All statutory references are to the Civil Code unless otherwise specified.

Former section 4811, subdivision (b), provided: “The provisions of any agreement for the support of either party shall be deemed to be separate and severable from the provisions of the agreement relating to property. All orders for the support of either party based on the agreement shall be deemed law-imposed and shall be deemed made under the power of the *789court to make the orders. The provisions of any agreement or order for the support of either party shall be subject to subsequent modification or revocation by court order . . . except to the extent that any written agreement. . . specifically provides to the contrary.”

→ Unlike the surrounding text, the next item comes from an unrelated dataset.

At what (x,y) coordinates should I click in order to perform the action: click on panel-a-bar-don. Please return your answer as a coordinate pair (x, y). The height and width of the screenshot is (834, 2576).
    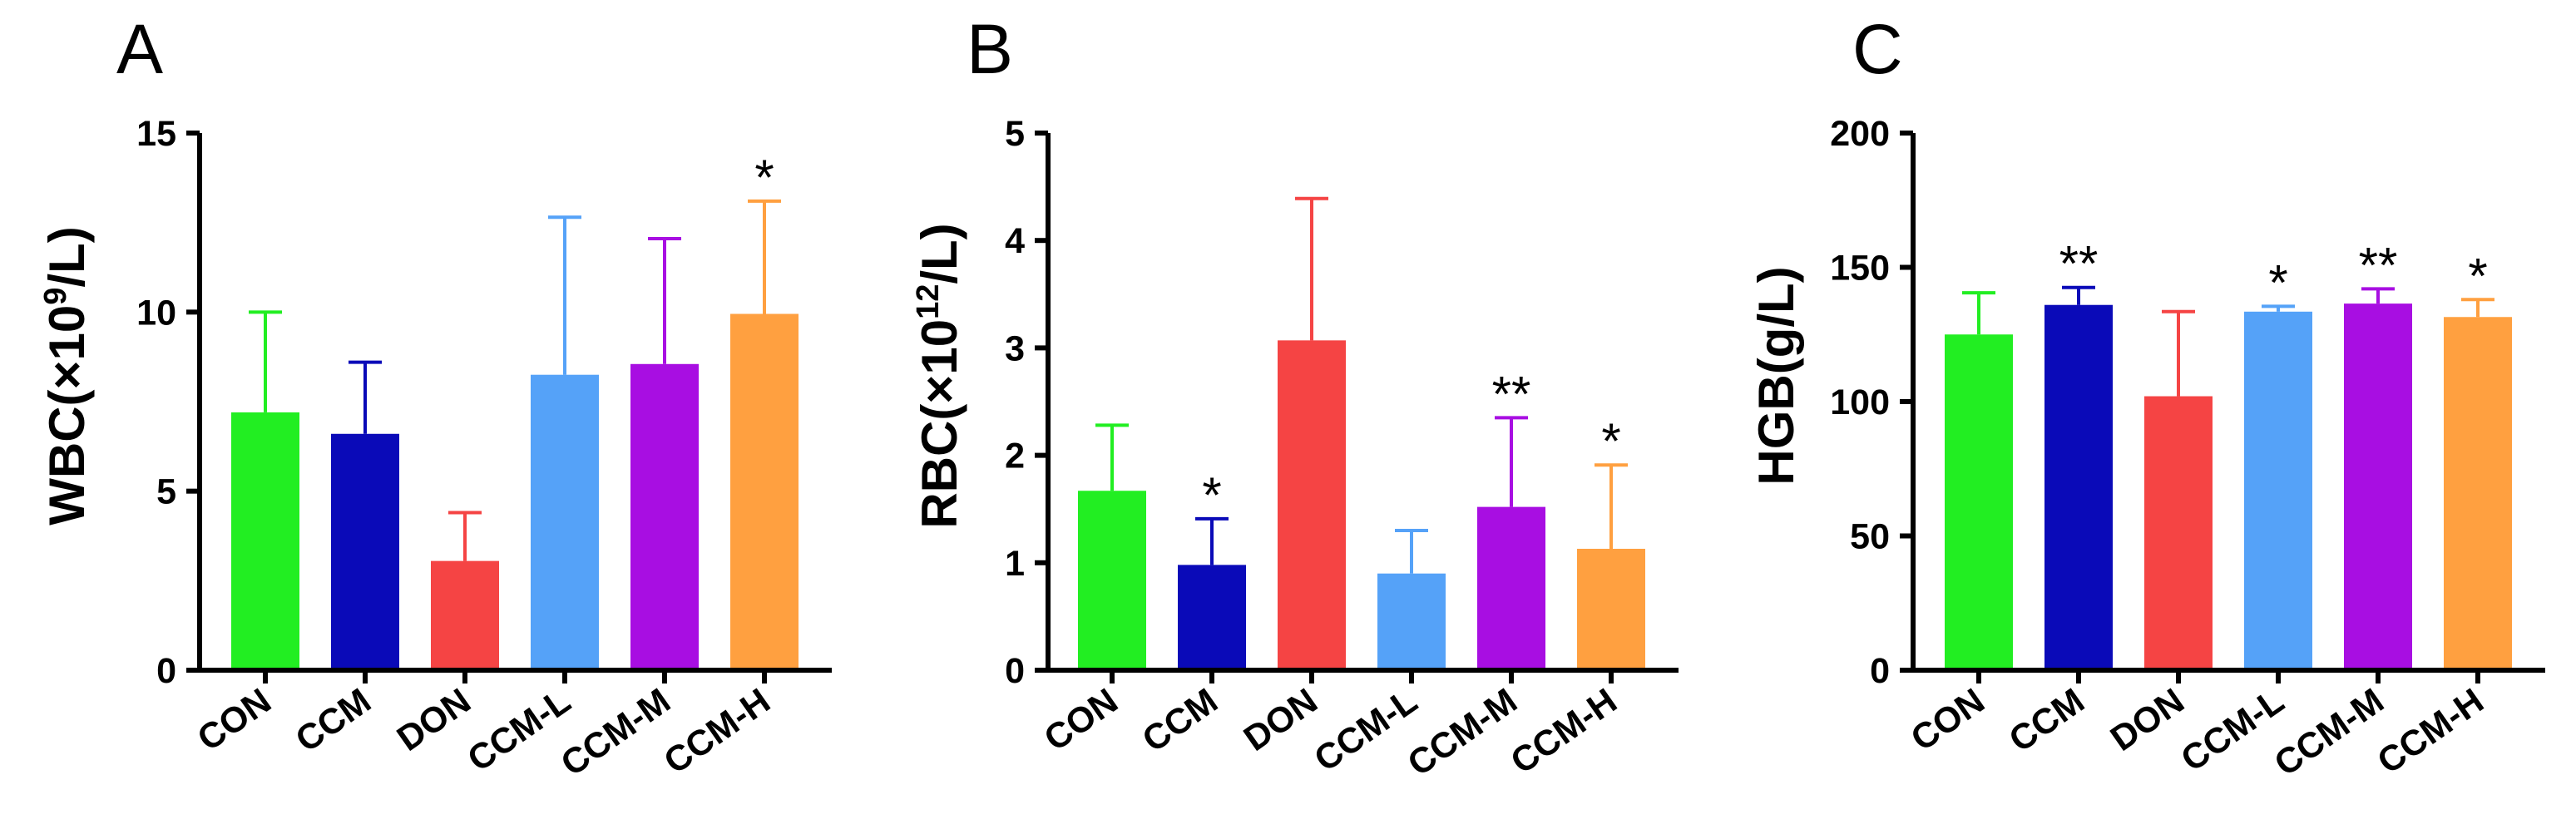
    Looking at the image, I should click on (465, 615).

Former section 4801, subdivision (d), provided in part: “An order for payment of an allowance for the support of one of the parties shall terminate at the end of the period specified in the order and shall not be extended unless the court in its original order retains jurisdiction. Except upon written agreement of the parties to the contrary or a court order terminating spousal support, the court retains jurisdiction indefinitely where the marriage has been of long duration.”

In In re Marriage of Jones, supra, 222 Cal.App.3d 505, we observed: “A line of cases best illustrated by In re Marriage of Vomacka, supra, 36 Cal.3d 459 read the provisions of section 4811 together with 4801 and reached the conclusion that, to be effective, language in a marital agreement intended to preclude jurisdiction to extend support had to be stated rather explicitly. Implications drawn from the agreement suggesting possible intention to reserve jurisdiction would be favored.” (In re Marriage of Jones, supra, at p. 512.)

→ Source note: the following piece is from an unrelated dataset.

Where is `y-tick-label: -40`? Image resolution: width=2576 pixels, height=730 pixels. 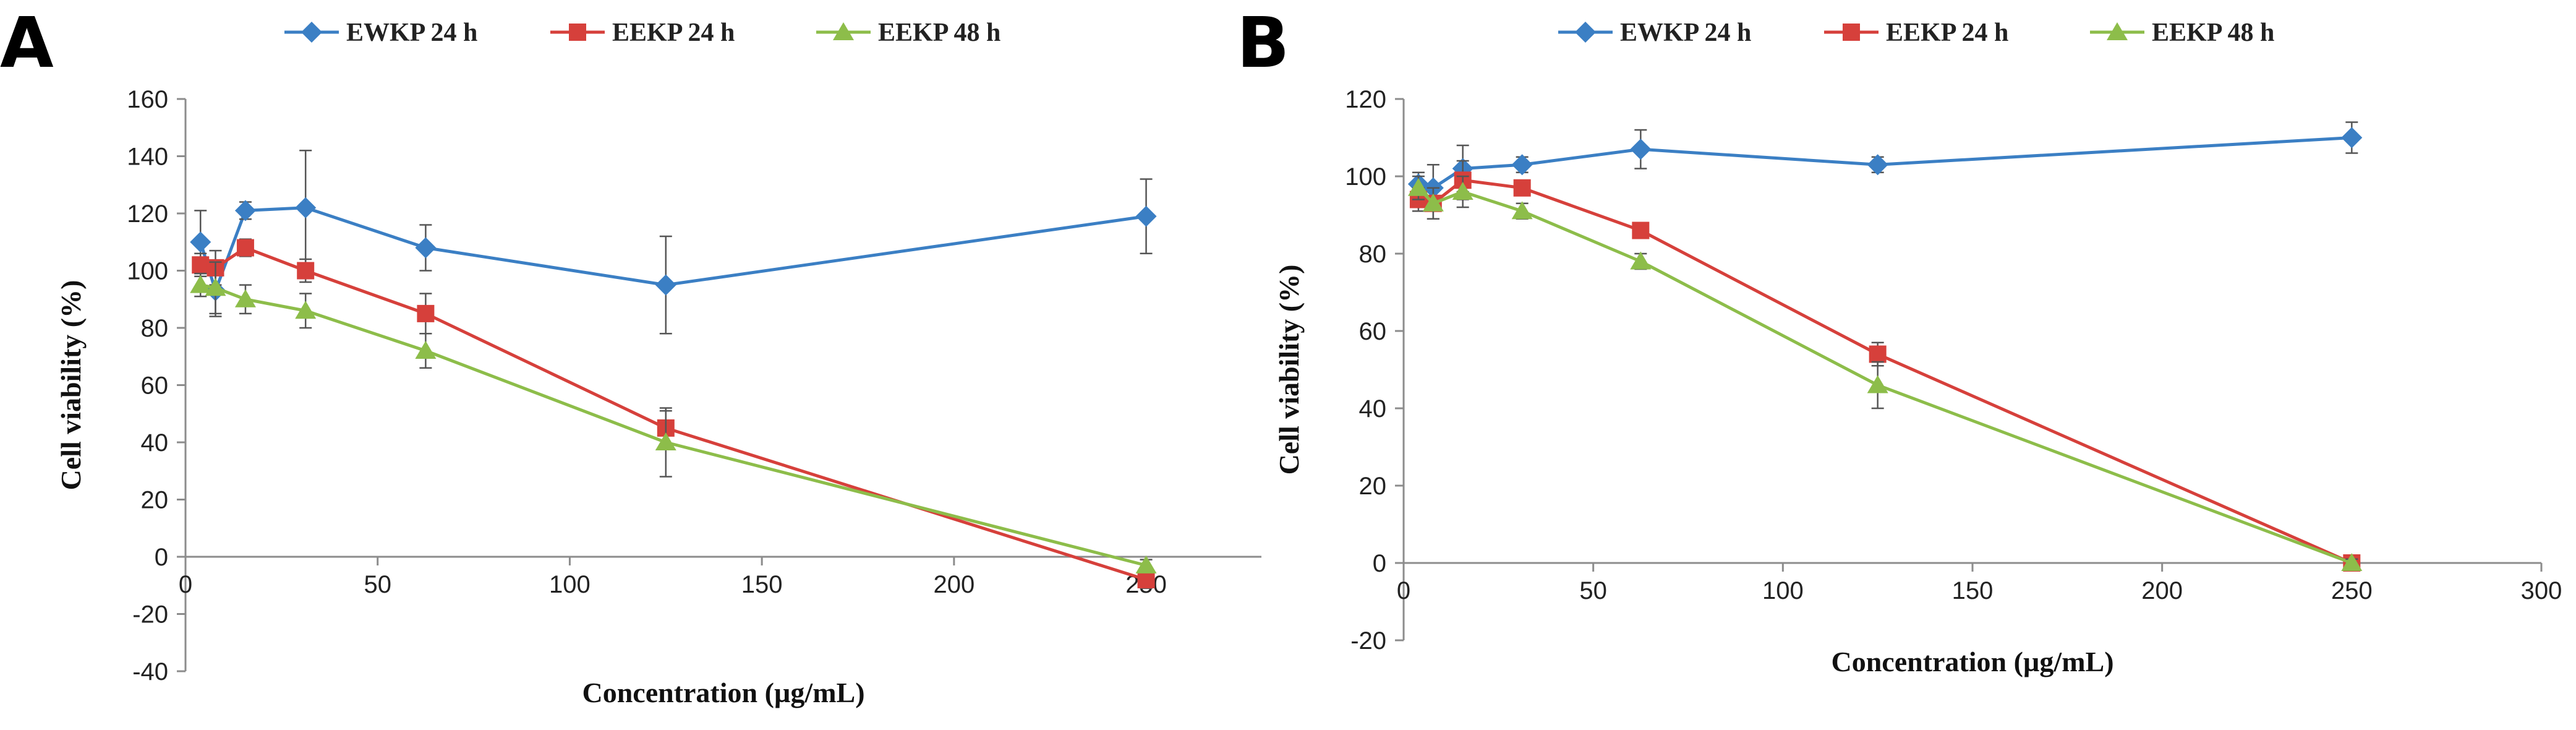
y-tick-label: -40 is located at coordinates (150, 672).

The specific rule for interpreting marital property agreements in favor of the right to spousal support must prevail here over section 1654’s general rule of construing any uncertainty in contractual language against the party who caused such uncertainty to exist.

Specifically, the Agreement provided: “In the event that any subsequent issues arise relating to support or modification, either party shall have the right to seek, and the other agrees to deliver, copies and appropriate authorizations for subsequent separate income tax returns.”

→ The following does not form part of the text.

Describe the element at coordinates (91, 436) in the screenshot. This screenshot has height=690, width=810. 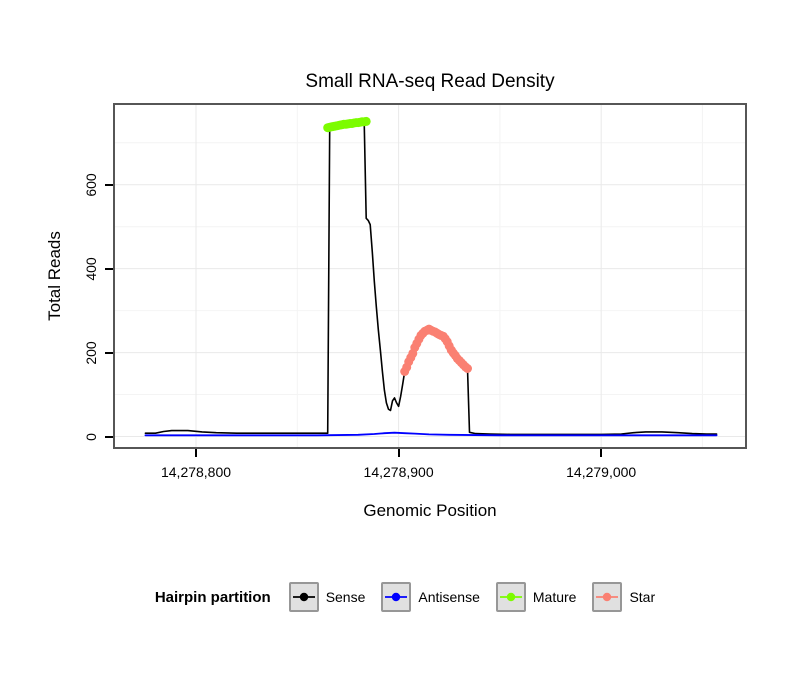
I see `y-tick-label: 0` at that location.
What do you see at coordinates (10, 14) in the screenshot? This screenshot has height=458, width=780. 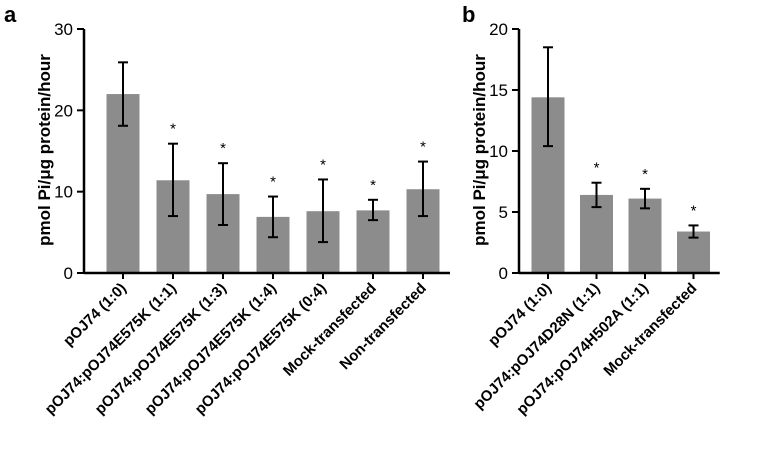 I see `panel-label: a` at bounding box center [10, 14].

In In re Marriage of Vomacka, supra, 36 Cal.3d 459, the parties stipulated to an interlocutory judgment providing the court would retain jurisdiction regarding spousal support until September 1, 1984, at which time the wife’s right to request spousal support from the husband would “terminate forever.” (Id. at pp. 461-462.) The Supreme Court analyzed the judgment’s language in accord with several policies favoring an interpretation resulting in retention of jurisdiction, to wit, “disfavoring the absolute termination of spousal support without a determination that the supported spouse can become self-supporting; interpreting ambiguous spousal support agreements and orders in favor of support; and the fundamental jurisdiction of trial courts to modify existing spousal support orders to extend support payments past the last date they can act.” (Id. at pp. 467, 474.) The Supreme Court concluded the superior court’s “retention of jurisdiction until September 1, 1984, to modify the spousal support provisions of the interlocutory decree necessarily included a retention of its fundamental jurisdiction to extend spousal support payments beyond that date.” (Id. at p. 471.)

Linda seeks attorney fees on appeal. However, we do not reach that issue since such request should be made in the first instance to the superior court. (In re Marriage of Davis (1983) 141 Cal.App.3d 71, 78 [190 Cal.Rptr. 104].)

Judge of the San Diego Superior Court sitting under assignment by the Chairperson of the Judicial Council.